Health Reform WK-EDGE Health care coalitions face challenges while diversifying participating entities
Wednesday, May 20, 2020

Health care coalitions face challenges while diversifying participating entities

By Wolters Kluwer Editorial Staff

OIG review of selected health care coalitions finds that expansion of membership to include ancillary member type entities did not necessarily fill gaps in preparedness or response.

The Office of Inspector General (OIG) reviewed a sample of health care coalitions (HCCs) and their corresponding hospital preparedness program (HPP) awardees. The results of the review are presented in this report to provide a glimpse into the progress and ongoing challenges of the organizations tasked with preparing for public health emergencies. The HCCs sampled were found to have expanded their membership to comply with new preparedness guidelines set forth in 2017. Despite achieving compliance with the new guidelines, the HCCs reported challenges associated with expansion of their coalitions. To aid in HCC’s preparations for a community emergency response, the OIG report provides four recommendations to the agency in charge of U.S. emergency preparedness, the HHS’ Office of the Assistant Secretary for Preparedness and Response (ASPR) (OIG Report, OEI-04-18-00800, April 2020).

Background. ASPR is the agency that is responsible for public-health aspects of U.S. preparedness, response, and recovery. In that role, ASPR oversees the HPP, which in turn funds HCCs through cooperative agreements with State, territorial, and metropolitan organizations. In 2017, the 2017–2022 Hospital Preparedness Program (HPP)—Public Health Emergency Preparedness (PHEP) Cooperative Agreement (2017 Cooperative Agreement) was implemented which required HPPs to fund the newly-conceived HCCs.

The HCCs were tasked with coordinating and incentivizing entities to work together to prepare for a whole community response. These coalitions are member-led and are composed of health and other response entities that work together in emergency situations. The 2017 Cooperative Agreement required that each HCC include four core entity types: (1) hospitals; (2) public health agencies; (3) emergency medical services; and (4) emergency management organizations. The Agreement also requires HCCs to diversify membership beyond the four core entity types. The HCCs are permitted to admit any other entity type as a non-core member.

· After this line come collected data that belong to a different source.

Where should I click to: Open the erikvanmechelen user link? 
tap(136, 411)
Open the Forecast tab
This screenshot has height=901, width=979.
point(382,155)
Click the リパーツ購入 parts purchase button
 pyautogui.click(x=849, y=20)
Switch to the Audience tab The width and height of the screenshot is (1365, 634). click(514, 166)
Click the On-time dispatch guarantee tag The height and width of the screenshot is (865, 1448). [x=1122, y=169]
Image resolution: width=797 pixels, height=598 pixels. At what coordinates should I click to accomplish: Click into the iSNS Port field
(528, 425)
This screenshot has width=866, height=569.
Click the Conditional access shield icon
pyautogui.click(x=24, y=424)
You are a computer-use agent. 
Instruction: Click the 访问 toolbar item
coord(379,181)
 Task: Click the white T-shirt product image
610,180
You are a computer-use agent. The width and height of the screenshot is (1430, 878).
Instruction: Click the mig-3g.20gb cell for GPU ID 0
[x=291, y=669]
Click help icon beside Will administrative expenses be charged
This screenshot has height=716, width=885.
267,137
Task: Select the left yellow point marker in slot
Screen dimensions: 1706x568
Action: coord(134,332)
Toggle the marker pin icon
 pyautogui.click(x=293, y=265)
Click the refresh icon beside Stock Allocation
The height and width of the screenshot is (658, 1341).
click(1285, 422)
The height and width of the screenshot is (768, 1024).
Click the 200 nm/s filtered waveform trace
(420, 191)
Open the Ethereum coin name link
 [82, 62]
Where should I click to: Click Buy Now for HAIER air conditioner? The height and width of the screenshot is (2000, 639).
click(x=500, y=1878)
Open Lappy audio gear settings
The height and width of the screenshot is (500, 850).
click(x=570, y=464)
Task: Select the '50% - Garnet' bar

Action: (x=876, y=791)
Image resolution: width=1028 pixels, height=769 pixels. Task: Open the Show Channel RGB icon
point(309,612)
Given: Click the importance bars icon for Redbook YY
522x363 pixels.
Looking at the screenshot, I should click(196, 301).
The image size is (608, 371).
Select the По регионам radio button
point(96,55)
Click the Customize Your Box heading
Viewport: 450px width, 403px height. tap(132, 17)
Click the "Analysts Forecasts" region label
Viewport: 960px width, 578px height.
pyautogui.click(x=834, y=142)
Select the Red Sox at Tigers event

OIG Review. The OIG conducted a thorough review of 20 HCCs and their corresponding HPP awardees. The HCCs were chosen from a pool of 476 HCCs at the time of data collection. The review involved interviews, surveys, and document examination from each HCC and HPP awardee from November 2018 to January 2019.

Findings. The OIG found that 19 of the 20 sampled HCCs expanded their membership in compliance with 2017 guidelines. Most of these HCCs report that the membership expansion was driven by the addition of non-core entity types. Further, these HCCs relate that their members take part in HCC activities that benefit whole community emergency preparedness.

Despite this positive growth, the OIG review also revealed that expansion presents challenges for the coalitions. The HCCs reported non-strategic expansion without regard to the community’s actual needs. That is, the HCCs admitted members without concern for how the new member would fit in the emergency preparedness plan. Further, many HCCs reported concentrating their limited resources on developmental activities for these new ancillary members which ultimately reduced available resources available for other HCC priorities. Finally, the sampled HCCs expressed concerns about their ability to continue to incentivize core members’ participation in HCC activities. For example, several HCCs describe the challenge of incentivizing participation when emergency medical providers must conduct HCC activities alongside their other professional priorities.

Recommendations. The OIG report provided recommendations to ASPR. Specifically, the OIG states that ASPR should (1) provide guidance for HCCs’ membership to ensure comprehensive coverage of their communities’ gaps in preparedness and response; (2) continue to work with CMS to help health care entities comply with the CMS emergency preparedness Conditions of Participation; (3) identify new ways to incentivize core members’ participation; (4) clarify the flexibility available in meeting requirements. In a response letter to the OIG, ASPR concurred with all four recommendations.